At the Wollaton Industrial Museum is an aerial photo showing the Midland Station in 1927. By then, Queens Walk appears to have been converted into a through road. The trees and wide pedestrian walk have gone, to be replaced by a dual carriageway road with a narrow central reservation. If we knew when this was built, it would give us the very latest date the YMCA could have existed, as it would have had to be demolished to make way for the road - if it had not been demolished before.
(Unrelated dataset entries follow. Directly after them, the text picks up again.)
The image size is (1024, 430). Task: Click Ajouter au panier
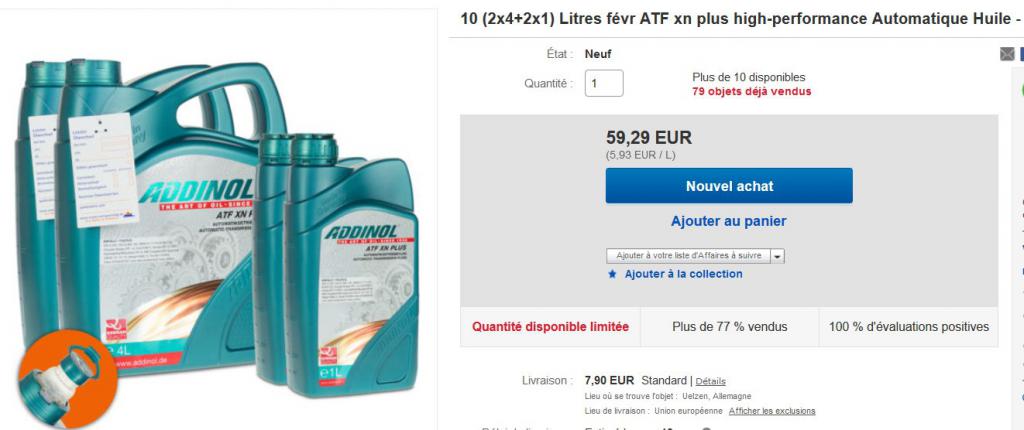tap(729, 222)
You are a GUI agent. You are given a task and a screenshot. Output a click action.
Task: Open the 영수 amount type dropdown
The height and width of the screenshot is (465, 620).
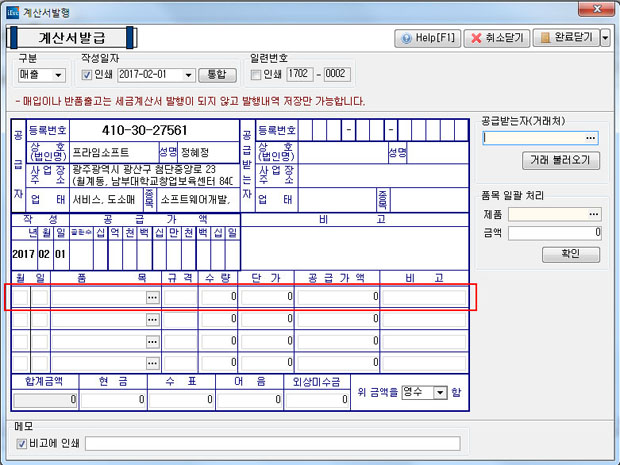click(x=439, y=394)
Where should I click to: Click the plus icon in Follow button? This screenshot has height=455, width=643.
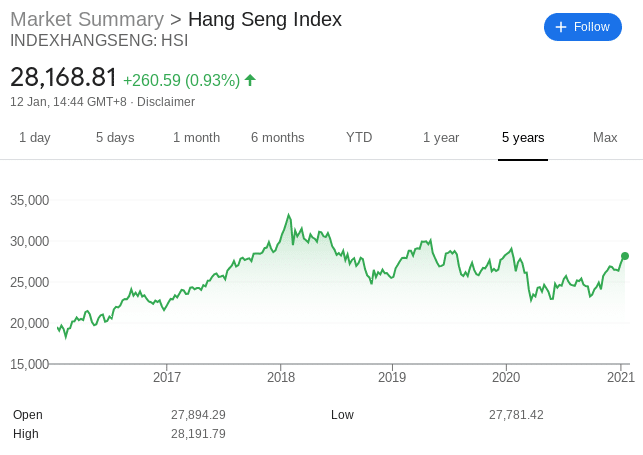[x=561, y=27]
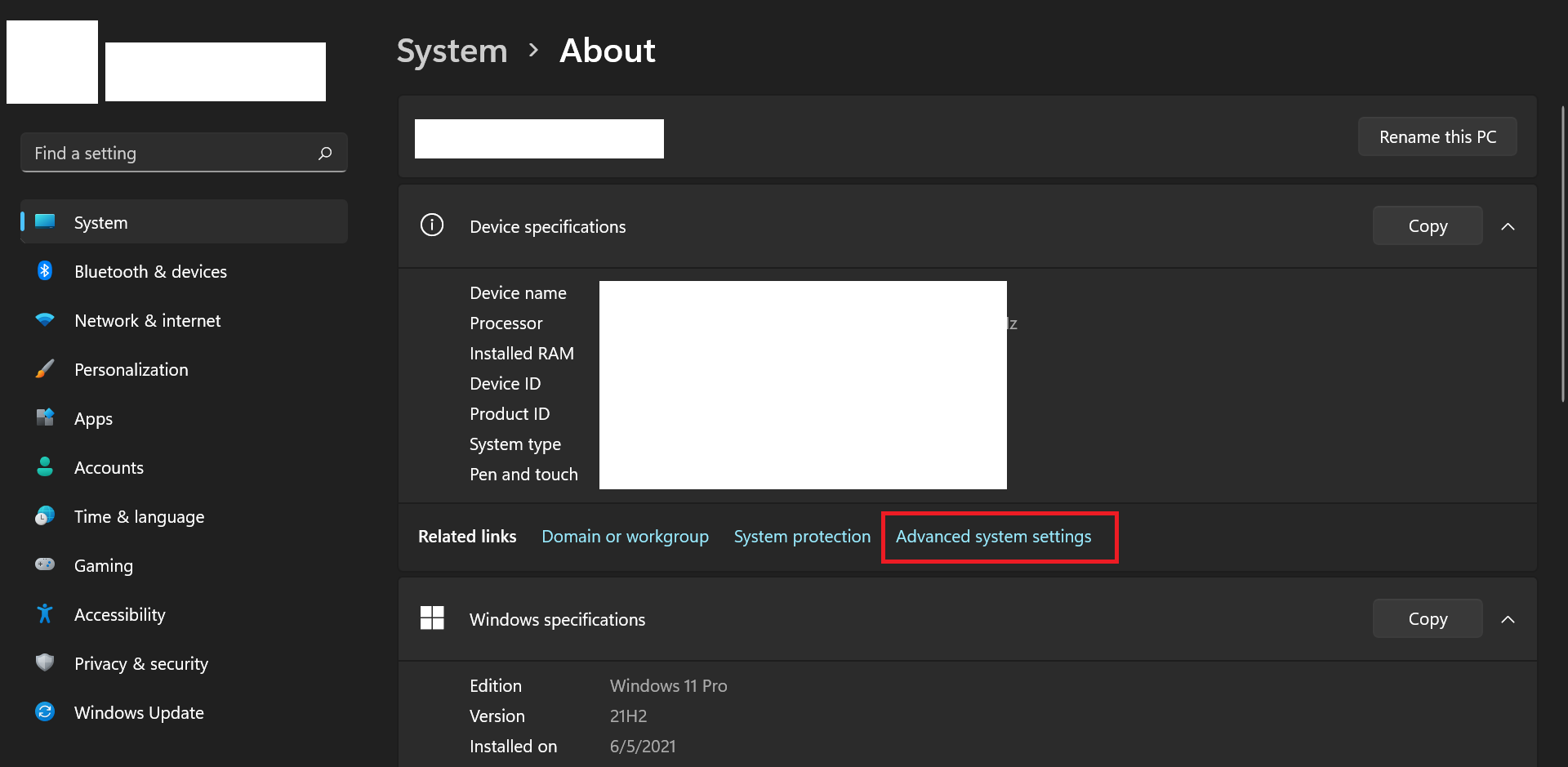Viewport: 1568px width, 767px height.
Task: Copy the Device specifications
Action: (x=1427, y=226)
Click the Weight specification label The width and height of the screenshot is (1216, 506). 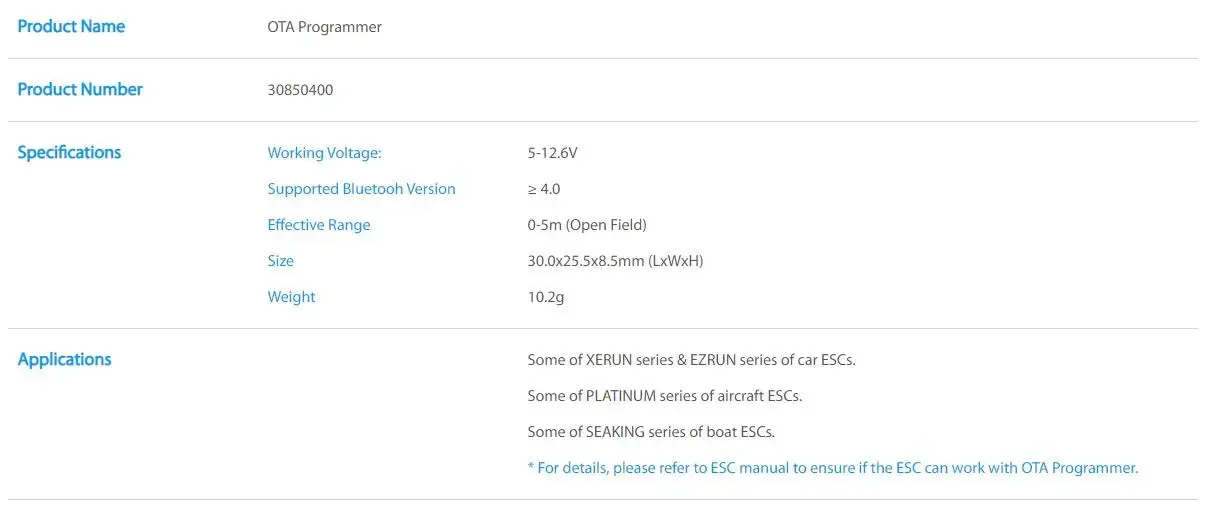(x=291, y=297)
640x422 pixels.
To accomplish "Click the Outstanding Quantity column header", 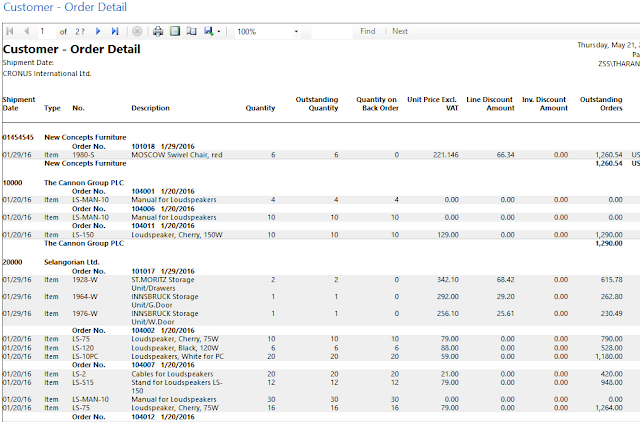I will point(317,103).
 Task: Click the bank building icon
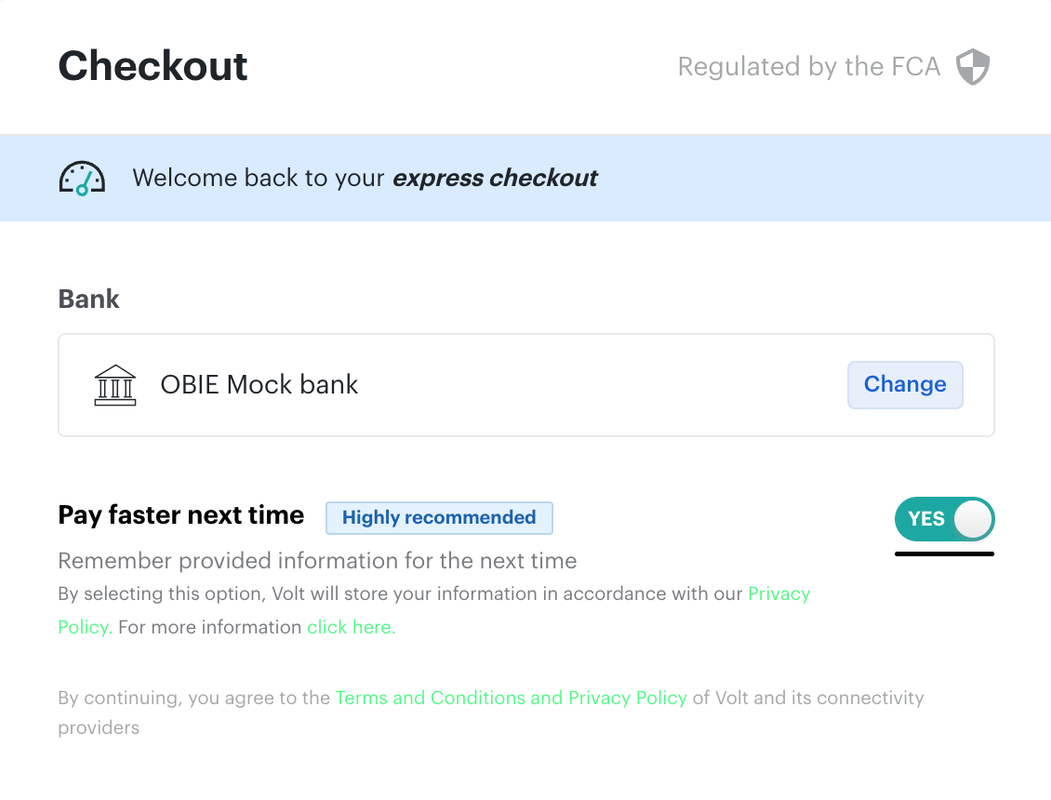click(115, 385)
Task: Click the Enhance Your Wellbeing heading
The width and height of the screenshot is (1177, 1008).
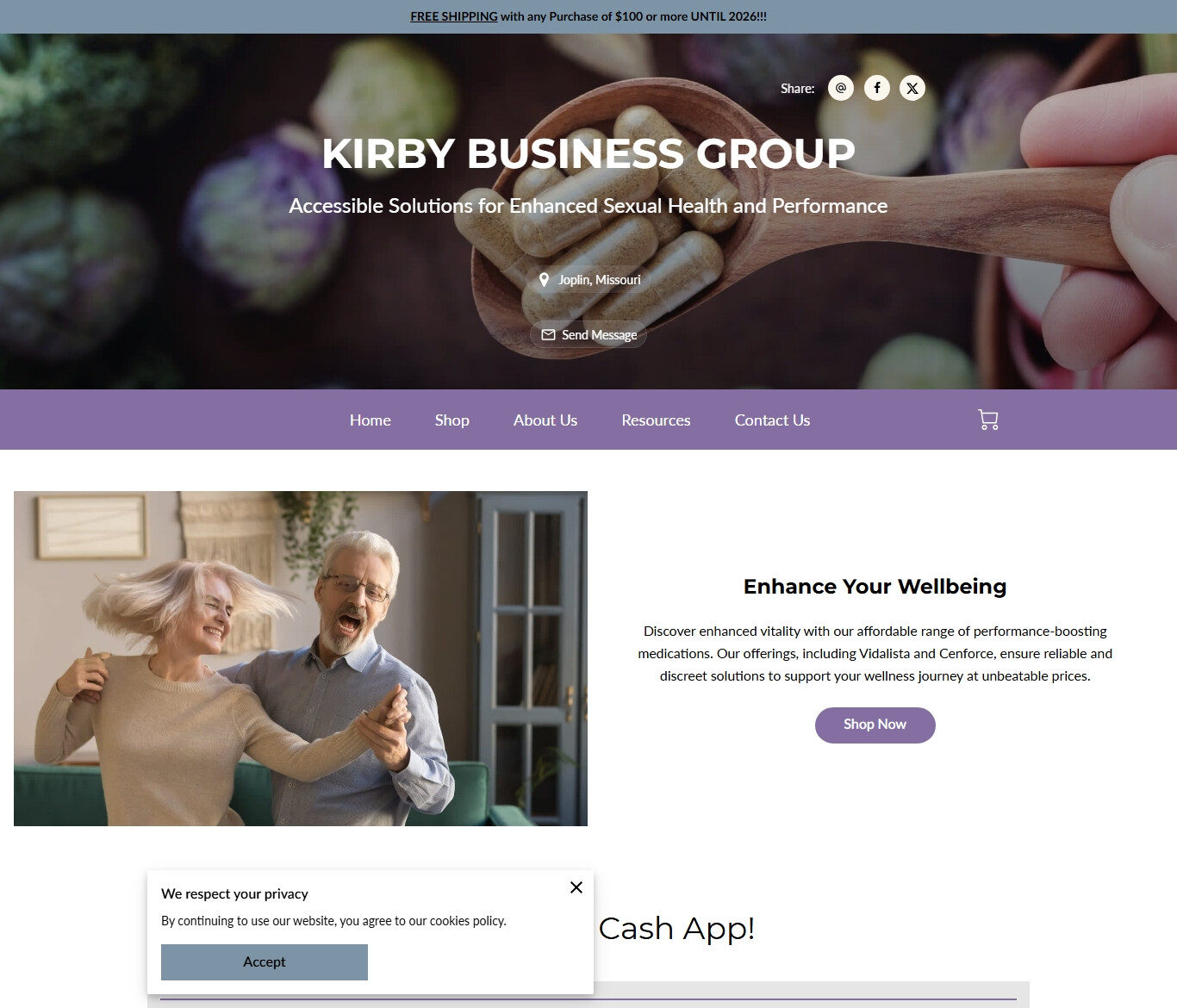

Also, following up on the sign photos, I finally managed to do a bit of enhancing in Photoshop. My gut feeling is that the third letter on the YMCA photo must be an R, a P or a B - the top left hand corner s definitely square, not round. There is more than a suggestion of a horizontal bar midway down the letter.

Maybe CORN? (just the first idea that came into my head - there must be other possibilities.)

It could even be 2 words or a hyphenated word, as the gap between the second and third letter appears wider than the gap between the first and second letter.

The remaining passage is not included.